Rob Enderle, please call your office
Because the Macalope did a little research after reading this post on Daring Fireball and it looks like someone's trying to move in on your turf.
iPhone mania nears fever pitch
"It's a product of mythical proportions," says [Roger] Entner, senior vice president of IAG Research. "They're not saying the iPhone will cure cancer and bring world peace, but that it will do everything else. It's impossible to live up to these expectations."
iPhone a top-secret jewel for AT&T
Roger Entner, senior vice president-communications sector at IAG Research, called the attention unprecedented. "If this device doesn't cure cancer and solve world hunger, then it's a failure," he joked.
Hype Meets Reality At iPhone's Debut
"People act as if this can bring world peace and cure cancer -- yet it can't download songs over the air," said Roger Entner, senior vice president of the communications sector of IAG Research.
Is that all you've got? That one line? Where's the claim that the iPhone's actually going to kill people? Sir, the horned one has followed Rob Enderle. He's actively mocked Rob Enderle. You, sir, are no Rob Enderle.
Or is he?
Roger Entner?
Rob Enderle?
The Macalope's starting to think someone's pulling his shank.

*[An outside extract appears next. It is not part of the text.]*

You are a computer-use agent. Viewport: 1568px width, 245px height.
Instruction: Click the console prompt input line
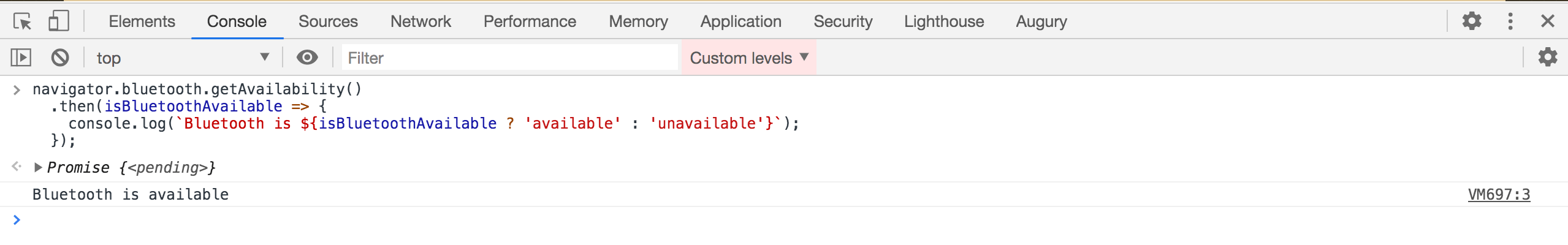(791, 220)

In reference to Mr. Gruber's question about who was quoting the 1,000,000 iPhone sales figure before the launch, a search on "Roger Entner" and "1,000,000" turns up nothing about the iPhone.
Surprise! Well, perhaps he told his cat.
Mythical beast and rumormonger extraordinaire, the Macalope writes about all things Apple for the CNET Blog Network. Read more at The Macalope: An Apple blog. He is not an employee of CNET. Disclosure.

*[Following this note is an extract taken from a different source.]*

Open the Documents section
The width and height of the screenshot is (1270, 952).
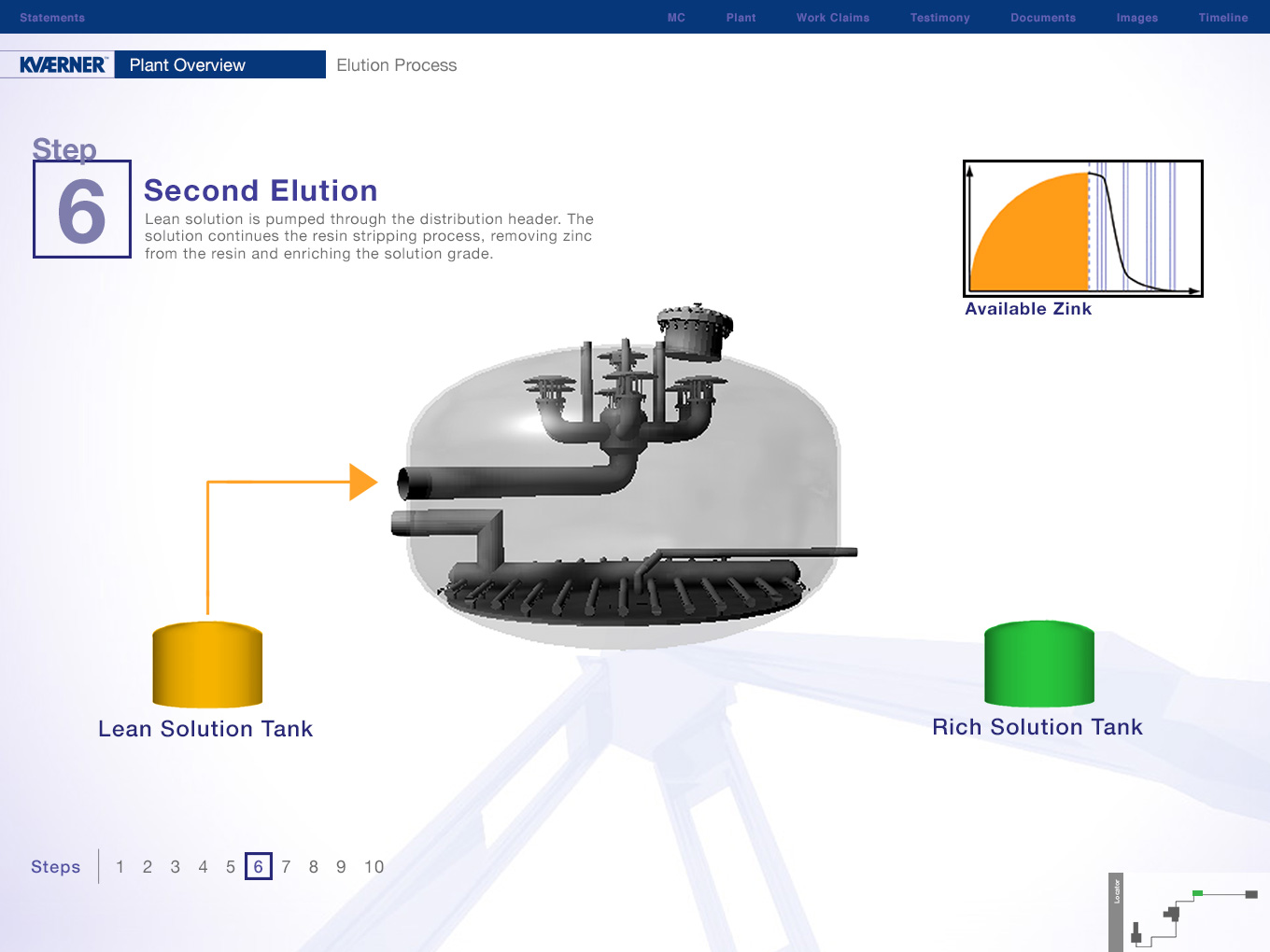[1042, 18]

According to more than one source, they are finally running out of phones at stores, and they are estimated to have sold around 700,000 of the things. (http://www.bloomberg.com/apps/news?pid=20601103&sid=a7A4BDWusr2U&refer=news)
So, how could the possibly have a target of 1,000,000 phones when 300,000 of those like, you know, don't actually exist yet.
Or, is it all a big futile cover up to PRETEND not to have any phones, so that, uh.... They don't make any more money from them yet...
won't do.
"Cure cancer and solve world hunger"? Puh-leeze. That is just lame.
Besides not being able to remember names of people you meet at the grocery
store that you haven't seen in a few years, it also doesn't accurately handicap
horse races, correct nearsightedness beyond 20/50, or brew a decent cup of
french roast. What's worse, the rounded edges make it grossly ineffective as a
bottle opener.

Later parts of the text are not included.